宮田満財団法人日本エネルギー経済研究所専務理事・エネルギー計量分析センター所長

○参考人(宮田満君) ガソリンの輸入につきましては、あるいは能登さんからお話しいただいた方が適当かもしれません。  安定供給の確保という観点から特定石油製品輸入暫定措置法というのがございまして、そこで一定の要件を備えていないと輸入できないという規制があったかと思いますが、ガソリンの輸入が制限されているということは特にございませんで、現にそれほど大きな量ではございませんけれども日本でもガソリンは輸入されております。

南野知惠子自由民主党

○南野知惠子君 ありがとうございました。

立木洋日本共産党

○立木洋君 宮田参考人と畔柳参考人にお尋ねしたいんですが、先ほどプルトニウムの問題について宮田参考人は、いわゆる核燃料の有効利用という観点から肯定的なお話がございました。今また安全性の問題については、絶対と言ってもいいほどの安全性が確保されているというお話がございましたので、原発の問題についてお二人にお尋ねしたいと思うんです。  私たちも安全性が完全に確保されるというもとでの平和利用というのは反対ではないわけなんです。しかし、現状は果たしてそうなっているんだろうかという点に問題があるんでありまして、結局、現在原発の発電というのは世界で第三位に日本はなっているわけです。二〇一〇年までには現状の三千七百万キロワットの大体倍近くに計画されている。人々が不安を持っているというのは、これは民間の調査ではなくて総理府の調査によって九割以上の人々が不安を持っているという。  そういうふうに見てみますと、やっぱりこういう不安を持つのは根拠があるのではないか。
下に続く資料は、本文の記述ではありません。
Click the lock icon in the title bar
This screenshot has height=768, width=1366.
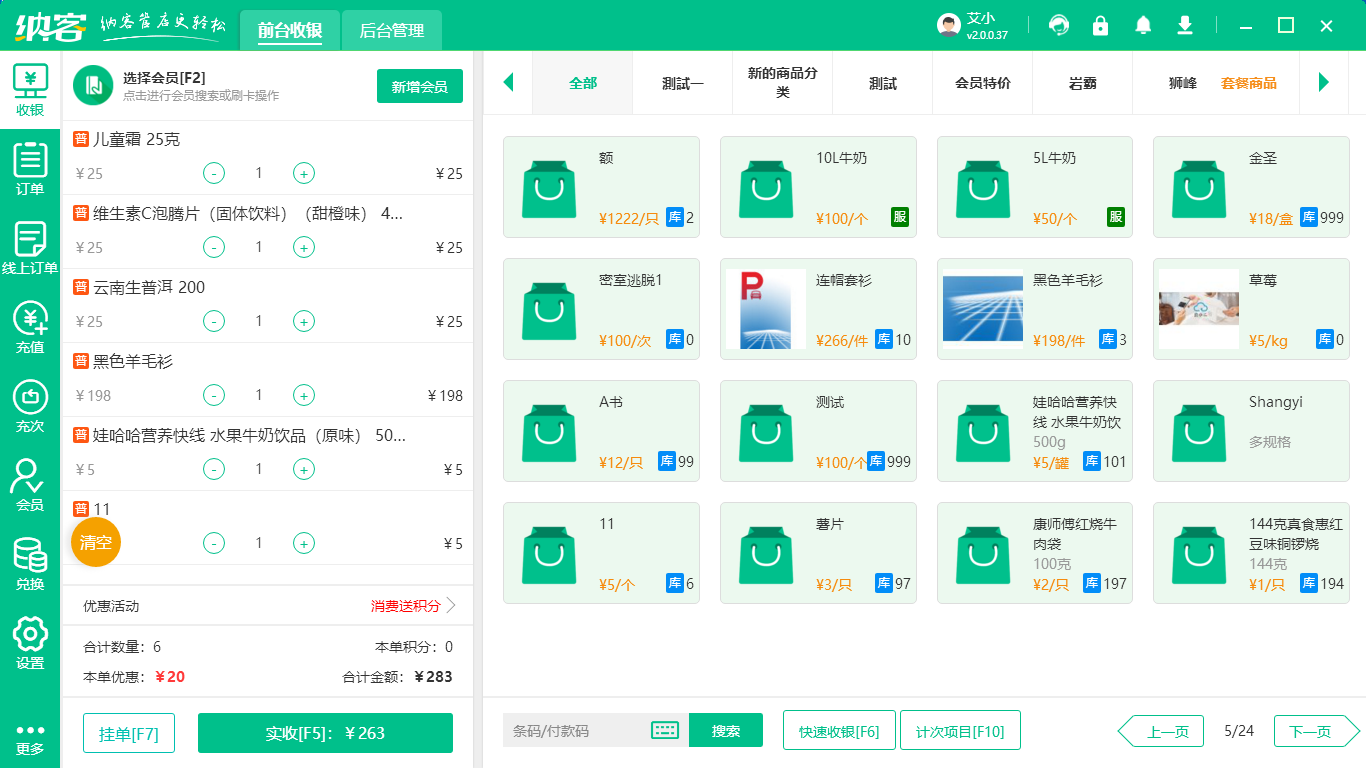pos(1101,25)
スリーマイル島にしろチェルノブイリの問題にしろ、あの後一九八八年に開かれました国際的な過酷事故の国際シンポジウムの中で勧告がありまして、当初この問題について我が国としてはそういうものに該当しないという立場をとっていましたけれども、今年になって態度を変えられて、この問題については過酷事故の問題も想定した対応をしなければならないということで、各電力会社にも連絡をし、調査をするようにというふうな指示が出されておるというふうな状況になっているわけです。  これ、言えば長くなりますけれども、大型化されてきておるし、それから機材も老朽化している、取りかえなければならないということで、そういう事態も検討されつつあるわけです。この問題は、特にプルトニウムの高速増殖炉なんかの問題に関しては、私は極端な言い方をすれば、より不安定な状態で日本列島全体が実験場みたいになるとさえ言われておる人もいるぐらい問題視されているわけです。アメリカではプルトニウムの分離や民生利用の中止が決定しておりますし、フランスでも高速増殖炉の運転停止というふうな事態も起こっています。ドイツの再処理撤退というふうな状況もあるわけです。だから、そういう形でいろいろと問題があるにもかかわらず日本だけが突出してこれを進めていく。限られた土地に、地震国である日本が、そういう不安な状態がありながらこれを強硬に進めるというふうなやり方にはどうしてもやっぱり不安がぬぐわれないというのが国民の状態じゃないかと思うんです。  だからそういう問題で、倍近くもふやすというふうな状況をやっぱり検討し直してみる、抜本的に。国民自身のコンセンサスを得る状態でエネルギーの供給はやられないとどうしても無理がくるんではないかというふうな疑念がぬぐい切れないわけなんです。その点についてのお二人の御意見を改めてお聞かせいただければ。  それから能登参考人には、最近の状況を見てみますと、先ほどお話がございましたように、石油への依存から脱却するといっても、依然として石油に対する依存度というのは近年じりじりと上がってきていますように、どうしても依存度を一定程度保持するといいますか、短期的にはエネルギーの主流はやっぱり石油じゃないかというふうに考えられるわけです。中東の問題、今状況が変わってきております。しかしやっぱり不安定要素というのはなくなったわけではありません。それから北海油田の問題にしてもメキシコの問題にしても不振の状態が続いておるというふうなことがあります。それからアジア諸国ではエネルギーの利用、石油の利用がどんどん成長に重なって依存度がやっぱり強まってくる。インドネシアにしろ中国にしろ、準輸入国になるんではないかというふうなことまで今問題にされてきている。  そういうふうになりますと、やっぱり石油にある程度短期的にでも依存をしていかなければならない日本としては、先ほど参考人がおっしゃった石油の安定供給の確保、この策ということが非常に重要だと思うんです。私はあえてここに石油の自主的な供給源の確保ということを強調したいんです。今まで日本は、これは政治とのかかわりもありますけれども、自主的な供給源をきちっと確保するという努力が伴わないとこれはどうしても問題が出てくるんではないか。大国の枠組みでやるんではなくてというふうなことを言いたいわけですが、そういう自主的な供給源の確保という問題についてどういうふうにお考えになるのか、その点についてお答えいただければありがたいと思います。  以上です。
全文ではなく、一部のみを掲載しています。